“What shall I tell you of?”

“About your own bright home in the far-off land.”

“Shall I speak to you of the coralline sea that laves the tree-fringed shores of Africa?”

“Yes, yes, tell me of that.”

“Rippling up through the snakey roots of the mangrove trees, bathing the green branches that stoop down to kiss them—oh! ’tis a lovely sea, when the great sun shines, and the cyclone and squall are far away, calm and soft and blue. Yet not all blue, for on the coral flats it is a tender green, and grey where the cloud shadows fall on it. But all placid, all warm and dreamy as if fairies dwelt in caves beneath. Then the little green islands seem to float above the sea as if only just let down from heaven.

“Sometimes great sharks float upwards from the dark depths beneath, and bask on the surface with their fins above the water, and white sea-gulls come and perch upon them just as starlings do on sheep at home.”

“How strange! Don’t the sharks try to kill the birds?”

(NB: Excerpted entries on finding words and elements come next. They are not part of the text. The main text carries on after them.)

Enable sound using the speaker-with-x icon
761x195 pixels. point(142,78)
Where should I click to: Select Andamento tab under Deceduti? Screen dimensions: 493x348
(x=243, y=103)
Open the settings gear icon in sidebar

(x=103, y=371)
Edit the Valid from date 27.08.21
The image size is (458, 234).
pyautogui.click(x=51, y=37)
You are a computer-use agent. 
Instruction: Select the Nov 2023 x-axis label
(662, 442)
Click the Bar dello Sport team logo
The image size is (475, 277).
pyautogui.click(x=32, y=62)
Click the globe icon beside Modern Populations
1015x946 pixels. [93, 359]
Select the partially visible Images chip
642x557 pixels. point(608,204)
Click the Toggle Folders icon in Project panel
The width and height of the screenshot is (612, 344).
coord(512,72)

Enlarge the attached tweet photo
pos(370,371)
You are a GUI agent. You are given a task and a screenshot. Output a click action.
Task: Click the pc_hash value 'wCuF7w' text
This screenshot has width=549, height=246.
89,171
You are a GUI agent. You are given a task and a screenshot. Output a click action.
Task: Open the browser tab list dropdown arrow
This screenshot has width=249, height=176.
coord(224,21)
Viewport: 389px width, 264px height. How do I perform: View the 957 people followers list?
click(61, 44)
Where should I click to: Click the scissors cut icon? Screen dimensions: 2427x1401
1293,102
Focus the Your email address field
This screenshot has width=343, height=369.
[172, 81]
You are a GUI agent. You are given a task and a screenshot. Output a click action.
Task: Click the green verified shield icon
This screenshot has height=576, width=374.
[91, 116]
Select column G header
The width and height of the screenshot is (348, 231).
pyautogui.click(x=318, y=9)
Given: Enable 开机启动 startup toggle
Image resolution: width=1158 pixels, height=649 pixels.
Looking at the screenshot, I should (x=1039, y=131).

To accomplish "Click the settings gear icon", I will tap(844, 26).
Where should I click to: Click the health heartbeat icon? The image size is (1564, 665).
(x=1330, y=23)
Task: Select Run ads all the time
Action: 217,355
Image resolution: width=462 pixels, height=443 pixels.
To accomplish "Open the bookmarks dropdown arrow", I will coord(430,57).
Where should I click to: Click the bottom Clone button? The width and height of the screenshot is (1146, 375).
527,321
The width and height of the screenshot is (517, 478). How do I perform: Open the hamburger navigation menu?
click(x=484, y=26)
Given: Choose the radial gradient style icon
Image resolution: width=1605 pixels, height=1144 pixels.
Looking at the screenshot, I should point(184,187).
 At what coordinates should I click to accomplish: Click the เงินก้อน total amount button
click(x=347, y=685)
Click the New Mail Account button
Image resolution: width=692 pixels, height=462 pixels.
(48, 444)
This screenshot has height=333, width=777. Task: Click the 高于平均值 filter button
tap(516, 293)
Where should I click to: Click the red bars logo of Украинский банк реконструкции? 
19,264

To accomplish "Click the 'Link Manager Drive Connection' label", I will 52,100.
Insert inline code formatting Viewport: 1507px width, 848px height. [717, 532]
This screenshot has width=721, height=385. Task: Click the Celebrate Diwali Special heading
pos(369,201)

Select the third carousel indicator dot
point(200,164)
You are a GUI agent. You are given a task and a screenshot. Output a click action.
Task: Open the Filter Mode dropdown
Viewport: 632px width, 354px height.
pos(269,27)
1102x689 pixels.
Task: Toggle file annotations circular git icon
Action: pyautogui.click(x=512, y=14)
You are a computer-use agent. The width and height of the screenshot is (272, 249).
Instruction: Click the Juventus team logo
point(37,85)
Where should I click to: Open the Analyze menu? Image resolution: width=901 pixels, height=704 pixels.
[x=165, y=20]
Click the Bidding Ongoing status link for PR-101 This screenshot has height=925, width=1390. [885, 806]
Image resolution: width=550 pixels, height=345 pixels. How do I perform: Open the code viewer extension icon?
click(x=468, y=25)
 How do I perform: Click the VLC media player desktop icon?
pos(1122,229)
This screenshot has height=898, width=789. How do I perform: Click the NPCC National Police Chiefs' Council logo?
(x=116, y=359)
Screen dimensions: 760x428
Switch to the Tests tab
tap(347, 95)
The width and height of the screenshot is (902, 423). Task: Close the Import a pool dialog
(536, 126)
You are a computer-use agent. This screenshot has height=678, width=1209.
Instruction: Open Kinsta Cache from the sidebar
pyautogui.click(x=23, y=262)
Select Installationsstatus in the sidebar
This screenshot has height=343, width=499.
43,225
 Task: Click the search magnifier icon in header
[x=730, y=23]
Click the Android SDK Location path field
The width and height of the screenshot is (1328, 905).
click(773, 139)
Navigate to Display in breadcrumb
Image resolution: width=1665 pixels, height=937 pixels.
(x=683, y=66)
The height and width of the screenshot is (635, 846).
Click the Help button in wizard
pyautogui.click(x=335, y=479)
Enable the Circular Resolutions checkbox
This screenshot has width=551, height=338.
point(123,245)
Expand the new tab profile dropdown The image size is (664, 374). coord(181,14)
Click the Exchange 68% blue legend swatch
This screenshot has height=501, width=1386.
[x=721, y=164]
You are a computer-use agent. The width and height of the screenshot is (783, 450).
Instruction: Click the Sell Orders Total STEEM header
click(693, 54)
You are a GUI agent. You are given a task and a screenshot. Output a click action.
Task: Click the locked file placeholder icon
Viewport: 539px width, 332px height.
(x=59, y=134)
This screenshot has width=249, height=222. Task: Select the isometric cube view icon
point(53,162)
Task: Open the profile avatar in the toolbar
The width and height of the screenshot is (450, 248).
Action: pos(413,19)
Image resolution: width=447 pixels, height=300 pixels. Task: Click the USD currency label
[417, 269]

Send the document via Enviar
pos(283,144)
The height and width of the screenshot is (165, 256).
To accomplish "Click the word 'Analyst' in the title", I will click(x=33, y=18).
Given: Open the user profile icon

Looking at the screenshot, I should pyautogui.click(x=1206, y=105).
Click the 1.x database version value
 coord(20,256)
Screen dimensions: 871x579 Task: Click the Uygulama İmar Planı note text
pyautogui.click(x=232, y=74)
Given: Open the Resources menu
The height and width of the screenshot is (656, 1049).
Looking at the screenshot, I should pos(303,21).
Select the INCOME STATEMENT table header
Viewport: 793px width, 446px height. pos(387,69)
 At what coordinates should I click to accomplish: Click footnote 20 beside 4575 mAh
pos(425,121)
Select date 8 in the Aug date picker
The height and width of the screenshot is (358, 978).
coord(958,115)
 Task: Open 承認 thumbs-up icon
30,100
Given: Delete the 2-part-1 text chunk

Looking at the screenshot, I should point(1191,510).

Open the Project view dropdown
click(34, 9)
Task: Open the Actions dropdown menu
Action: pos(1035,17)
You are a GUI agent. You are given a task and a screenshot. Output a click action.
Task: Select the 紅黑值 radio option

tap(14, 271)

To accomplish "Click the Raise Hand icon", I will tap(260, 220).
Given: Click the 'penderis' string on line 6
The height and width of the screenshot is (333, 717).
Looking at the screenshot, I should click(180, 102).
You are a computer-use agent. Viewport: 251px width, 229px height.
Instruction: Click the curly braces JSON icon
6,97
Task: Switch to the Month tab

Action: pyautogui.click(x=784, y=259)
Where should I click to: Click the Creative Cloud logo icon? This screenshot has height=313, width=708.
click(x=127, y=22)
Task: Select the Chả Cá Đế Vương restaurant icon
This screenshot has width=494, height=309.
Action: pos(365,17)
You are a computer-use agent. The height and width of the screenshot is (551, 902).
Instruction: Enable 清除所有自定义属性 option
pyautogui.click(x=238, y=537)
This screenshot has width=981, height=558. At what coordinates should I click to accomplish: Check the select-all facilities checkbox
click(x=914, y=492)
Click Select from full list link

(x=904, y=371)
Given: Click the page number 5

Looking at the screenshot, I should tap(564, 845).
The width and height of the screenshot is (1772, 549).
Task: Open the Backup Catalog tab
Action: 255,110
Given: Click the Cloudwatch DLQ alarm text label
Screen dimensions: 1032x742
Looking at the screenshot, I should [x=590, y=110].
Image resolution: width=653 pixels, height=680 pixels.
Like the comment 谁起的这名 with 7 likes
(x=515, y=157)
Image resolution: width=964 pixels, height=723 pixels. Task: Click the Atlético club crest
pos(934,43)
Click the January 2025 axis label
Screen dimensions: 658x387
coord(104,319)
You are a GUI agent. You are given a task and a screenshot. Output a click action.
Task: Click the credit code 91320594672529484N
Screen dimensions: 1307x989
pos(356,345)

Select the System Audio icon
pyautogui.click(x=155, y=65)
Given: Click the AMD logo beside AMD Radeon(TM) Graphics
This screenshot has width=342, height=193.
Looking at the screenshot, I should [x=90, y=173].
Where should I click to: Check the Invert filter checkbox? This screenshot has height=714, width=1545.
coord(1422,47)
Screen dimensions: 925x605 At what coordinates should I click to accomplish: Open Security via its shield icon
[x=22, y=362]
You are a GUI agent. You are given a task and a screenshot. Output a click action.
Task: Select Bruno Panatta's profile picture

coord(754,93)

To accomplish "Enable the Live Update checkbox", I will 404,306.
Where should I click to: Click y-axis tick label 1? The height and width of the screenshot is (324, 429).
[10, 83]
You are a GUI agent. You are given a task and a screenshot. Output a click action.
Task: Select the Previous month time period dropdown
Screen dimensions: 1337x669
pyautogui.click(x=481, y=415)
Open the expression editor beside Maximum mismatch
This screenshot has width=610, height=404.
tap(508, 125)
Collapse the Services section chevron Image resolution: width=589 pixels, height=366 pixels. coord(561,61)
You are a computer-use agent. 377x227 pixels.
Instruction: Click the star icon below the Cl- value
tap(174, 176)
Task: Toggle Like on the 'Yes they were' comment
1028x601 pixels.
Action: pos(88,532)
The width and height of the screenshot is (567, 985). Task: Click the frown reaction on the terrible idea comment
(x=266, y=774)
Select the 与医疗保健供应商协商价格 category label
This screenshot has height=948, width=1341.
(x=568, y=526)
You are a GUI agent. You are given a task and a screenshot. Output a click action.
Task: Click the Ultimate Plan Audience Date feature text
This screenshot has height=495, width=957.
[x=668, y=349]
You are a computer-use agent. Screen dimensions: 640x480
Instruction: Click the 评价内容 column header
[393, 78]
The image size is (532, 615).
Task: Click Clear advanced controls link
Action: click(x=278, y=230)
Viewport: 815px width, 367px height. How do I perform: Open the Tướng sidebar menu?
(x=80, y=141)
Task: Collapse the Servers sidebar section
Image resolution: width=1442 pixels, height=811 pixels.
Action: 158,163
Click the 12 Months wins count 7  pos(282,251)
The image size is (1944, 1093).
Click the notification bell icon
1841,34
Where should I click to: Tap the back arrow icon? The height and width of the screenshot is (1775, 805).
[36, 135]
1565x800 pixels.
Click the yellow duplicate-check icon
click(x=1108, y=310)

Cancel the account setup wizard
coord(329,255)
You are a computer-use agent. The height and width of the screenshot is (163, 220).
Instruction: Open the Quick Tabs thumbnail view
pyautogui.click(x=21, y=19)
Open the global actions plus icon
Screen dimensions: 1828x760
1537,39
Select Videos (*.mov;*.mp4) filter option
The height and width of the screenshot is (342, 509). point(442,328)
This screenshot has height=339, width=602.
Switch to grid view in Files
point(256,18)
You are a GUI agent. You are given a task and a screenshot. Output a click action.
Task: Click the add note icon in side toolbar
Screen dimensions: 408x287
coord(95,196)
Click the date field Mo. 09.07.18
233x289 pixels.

“No, they like it, and I think the birds sing to them and lull them to sleep, or that they tell them tales of far-off lands as I am speaking now to you.

“But on the coral reefs, where the sea, at a distance, looks so sweetly green, if you were there in a boat and looked away down to the bottom, oh! what a sight would be spread out before you! A garden of shrubs and waving flowers more lovely than anything ever seen on land.”

“How I should like to go there! But the interior of Africa is very gorgeous too, is it not?”